Soprano Amy Wooster, hailing from Indianapolis, is pursuing her undergraduate degree in voice performance as a student of Carlos Montané. She has performed in choruses in IU Opera Theater’s Così fan tutte, Madama Butterfly, Peter Grimes, and L’Étoile. This is her IU Opera role debut.
Soprano Savanna Webber is in the third year of her Bachelor of Music in Voice Performance studies at the Jacobs School of Music. A student of Brian Horne, she has performed with IU Opera Theater in productions of Madama Butterfly, The Music Man, and It’s a Wonderful Life. This past summer, she sang Zweite Dame and covered Pamina in Die Zauberflöte. In the summer of 2016, she sang Ida and covered Rosalinde in Die Fledermaus with Boston University Tanglewood Institute. This spring, she will be in the chorus of the IU Opera Theater production of West Side Story.
Born and raised in Georgia, tenor Rodney Long earned a Bachelor of Music in Voice Performance with honors from Columbus State University (Columbus, Georgia). He has been a finalist at the state and regional level of the National Association of Teachers of Singing auditions numerous times for both the classical and musical theater categories.
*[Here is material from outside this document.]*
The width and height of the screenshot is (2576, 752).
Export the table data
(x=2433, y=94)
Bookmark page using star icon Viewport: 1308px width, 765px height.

His most recent professional opera engagement was with Bel Cantanti Opera (Washington, D.C.) in its production of The Barber of Seville. Other favorite stage credits include roles in Aida (Mereb), Into the Woods (Wolf), and Le Nozze di Figaro (Don Curzio). In concert, he has sung as the tenor soloist for J. S. Bach’s Christ Lag in Todes Banden and for Dubois’ The Seven Last Words of Christ. Long was an IU Opera Theater chorus member in L’Étoile in October and will appear in the chorus of its production of West Side Story in April. He is pursuing a Master of Music in Voice Performance alongside a graduate certificate in vocology from the Jacobs School of Music, studying with Timothy Noble.
Christoph Irmscher is Provost Professor of English and director of the Wells Scholars Program at Indiana University Bloomington. He is a widely published biographer and author, most recently of Max Eastman: A Life (Yale). An avid actor in his youth, this is his debut with IU Opera Theater.